-- ASSIGNMENT --
Gather every line below where "agent" appears.
________________________
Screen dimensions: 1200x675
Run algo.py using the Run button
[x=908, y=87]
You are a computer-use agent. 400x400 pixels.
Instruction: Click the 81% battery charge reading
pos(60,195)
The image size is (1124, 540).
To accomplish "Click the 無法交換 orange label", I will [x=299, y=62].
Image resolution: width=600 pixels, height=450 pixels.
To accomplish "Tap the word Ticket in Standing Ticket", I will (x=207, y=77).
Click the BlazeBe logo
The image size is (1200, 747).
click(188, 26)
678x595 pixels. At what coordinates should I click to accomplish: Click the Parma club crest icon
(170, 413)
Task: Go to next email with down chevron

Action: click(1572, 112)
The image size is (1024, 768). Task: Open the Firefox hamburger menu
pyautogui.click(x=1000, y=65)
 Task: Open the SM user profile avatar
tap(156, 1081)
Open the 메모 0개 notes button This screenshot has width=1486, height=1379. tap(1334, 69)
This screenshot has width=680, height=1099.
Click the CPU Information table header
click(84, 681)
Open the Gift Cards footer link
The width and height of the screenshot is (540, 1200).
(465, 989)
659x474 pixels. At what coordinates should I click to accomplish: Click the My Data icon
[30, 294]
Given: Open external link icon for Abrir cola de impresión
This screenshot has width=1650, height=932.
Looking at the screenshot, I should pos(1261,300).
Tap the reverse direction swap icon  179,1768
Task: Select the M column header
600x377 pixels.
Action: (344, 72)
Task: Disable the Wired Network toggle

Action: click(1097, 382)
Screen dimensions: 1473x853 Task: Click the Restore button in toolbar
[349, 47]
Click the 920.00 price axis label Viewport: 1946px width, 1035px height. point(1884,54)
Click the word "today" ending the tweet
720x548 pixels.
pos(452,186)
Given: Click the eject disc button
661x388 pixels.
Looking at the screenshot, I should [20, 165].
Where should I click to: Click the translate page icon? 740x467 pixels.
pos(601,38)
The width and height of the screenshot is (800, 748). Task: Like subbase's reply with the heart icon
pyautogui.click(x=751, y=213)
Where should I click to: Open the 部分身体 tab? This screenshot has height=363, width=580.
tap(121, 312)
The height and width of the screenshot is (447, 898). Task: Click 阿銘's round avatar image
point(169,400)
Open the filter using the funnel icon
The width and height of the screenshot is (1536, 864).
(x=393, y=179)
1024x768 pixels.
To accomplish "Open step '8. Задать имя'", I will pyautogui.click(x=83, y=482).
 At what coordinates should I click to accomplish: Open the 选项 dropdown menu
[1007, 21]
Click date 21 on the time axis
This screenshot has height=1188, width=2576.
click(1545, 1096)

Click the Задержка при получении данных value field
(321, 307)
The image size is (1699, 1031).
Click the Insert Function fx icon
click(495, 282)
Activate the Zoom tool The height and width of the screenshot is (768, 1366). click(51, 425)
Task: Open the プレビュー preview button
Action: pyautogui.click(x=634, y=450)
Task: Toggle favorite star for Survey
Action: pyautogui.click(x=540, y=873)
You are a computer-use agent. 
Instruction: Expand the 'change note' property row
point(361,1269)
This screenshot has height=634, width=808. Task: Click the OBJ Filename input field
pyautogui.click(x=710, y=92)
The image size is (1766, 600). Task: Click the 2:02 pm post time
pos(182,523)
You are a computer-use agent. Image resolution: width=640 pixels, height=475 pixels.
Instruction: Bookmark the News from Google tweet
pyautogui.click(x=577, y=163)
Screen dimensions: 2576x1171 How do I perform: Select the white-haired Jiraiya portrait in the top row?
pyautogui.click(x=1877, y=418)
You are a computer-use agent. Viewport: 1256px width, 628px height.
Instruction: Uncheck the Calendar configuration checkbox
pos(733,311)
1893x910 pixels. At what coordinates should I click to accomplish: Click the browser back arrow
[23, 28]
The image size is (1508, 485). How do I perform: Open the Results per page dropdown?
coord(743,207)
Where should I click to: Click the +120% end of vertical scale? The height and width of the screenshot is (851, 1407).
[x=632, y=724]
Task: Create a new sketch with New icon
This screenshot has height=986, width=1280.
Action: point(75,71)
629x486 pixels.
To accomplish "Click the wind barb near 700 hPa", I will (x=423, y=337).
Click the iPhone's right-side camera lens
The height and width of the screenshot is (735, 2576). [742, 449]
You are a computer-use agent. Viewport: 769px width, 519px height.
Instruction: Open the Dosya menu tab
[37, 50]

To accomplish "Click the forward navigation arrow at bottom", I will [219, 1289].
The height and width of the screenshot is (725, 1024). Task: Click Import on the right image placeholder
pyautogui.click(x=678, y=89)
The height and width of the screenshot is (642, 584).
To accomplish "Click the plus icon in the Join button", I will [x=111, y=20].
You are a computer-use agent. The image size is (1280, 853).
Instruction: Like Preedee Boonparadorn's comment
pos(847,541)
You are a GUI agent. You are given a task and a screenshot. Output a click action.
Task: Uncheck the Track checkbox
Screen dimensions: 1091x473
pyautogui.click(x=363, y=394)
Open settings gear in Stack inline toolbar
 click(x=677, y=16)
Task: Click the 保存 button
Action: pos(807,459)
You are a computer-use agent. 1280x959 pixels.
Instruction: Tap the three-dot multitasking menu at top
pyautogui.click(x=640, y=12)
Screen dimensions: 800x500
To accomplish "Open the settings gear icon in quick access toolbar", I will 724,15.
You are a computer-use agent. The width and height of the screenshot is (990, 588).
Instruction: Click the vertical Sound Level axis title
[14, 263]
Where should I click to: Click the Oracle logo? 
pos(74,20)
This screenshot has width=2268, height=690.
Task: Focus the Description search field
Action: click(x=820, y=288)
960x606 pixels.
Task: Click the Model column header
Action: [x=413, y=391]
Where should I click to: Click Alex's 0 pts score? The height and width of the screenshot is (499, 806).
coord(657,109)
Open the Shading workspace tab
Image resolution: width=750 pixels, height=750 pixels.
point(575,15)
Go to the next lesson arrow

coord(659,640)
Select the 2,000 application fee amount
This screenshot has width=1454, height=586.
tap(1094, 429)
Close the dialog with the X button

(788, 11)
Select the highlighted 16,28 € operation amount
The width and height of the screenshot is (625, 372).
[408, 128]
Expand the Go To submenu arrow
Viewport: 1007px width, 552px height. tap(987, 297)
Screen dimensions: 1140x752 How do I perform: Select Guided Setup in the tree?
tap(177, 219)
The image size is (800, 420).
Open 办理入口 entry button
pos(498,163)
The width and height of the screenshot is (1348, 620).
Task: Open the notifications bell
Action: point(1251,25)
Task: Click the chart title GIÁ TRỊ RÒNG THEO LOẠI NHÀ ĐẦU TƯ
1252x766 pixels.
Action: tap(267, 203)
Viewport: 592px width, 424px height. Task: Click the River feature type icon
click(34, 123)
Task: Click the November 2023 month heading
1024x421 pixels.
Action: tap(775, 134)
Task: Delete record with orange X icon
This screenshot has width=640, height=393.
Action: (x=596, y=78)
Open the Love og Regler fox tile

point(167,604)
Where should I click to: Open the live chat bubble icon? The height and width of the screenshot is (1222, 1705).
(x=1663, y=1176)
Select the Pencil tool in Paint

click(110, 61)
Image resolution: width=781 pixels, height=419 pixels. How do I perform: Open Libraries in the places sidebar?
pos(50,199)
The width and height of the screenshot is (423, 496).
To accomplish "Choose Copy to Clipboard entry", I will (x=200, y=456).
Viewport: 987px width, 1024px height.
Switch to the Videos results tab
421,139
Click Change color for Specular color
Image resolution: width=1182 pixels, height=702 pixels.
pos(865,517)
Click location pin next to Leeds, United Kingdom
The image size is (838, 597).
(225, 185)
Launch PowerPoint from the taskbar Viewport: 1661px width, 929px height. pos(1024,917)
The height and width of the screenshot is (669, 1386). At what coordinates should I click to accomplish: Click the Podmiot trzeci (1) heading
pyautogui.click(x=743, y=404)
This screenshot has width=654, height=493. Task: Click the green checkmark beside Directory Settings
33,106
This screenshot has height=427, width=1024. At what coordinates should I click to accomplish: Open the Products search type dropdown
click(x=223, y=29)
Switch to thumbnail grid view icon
________________________
-- WRITTEN SOLUTION --
You are a computer-use agent. 400x400 pixels.
You are a computer-use agent. 
You are a computer-use agent. Image resolution: width=640 pixels, height=475 pixels.
You are a computer-use agent. Viewport: 1256px width, 628px height.
You are a computer-use agent. Viewport: 769px width, 519px height.
You are a computer-use agent. The image size is (1280, 853).
You are a GUI agent. You are given a task and a screenshot. Output a click action.
You are a computer-use agent. 1280x959 pixels.
You are a computer-use agent. The width and height of the screenshot is (990, 588).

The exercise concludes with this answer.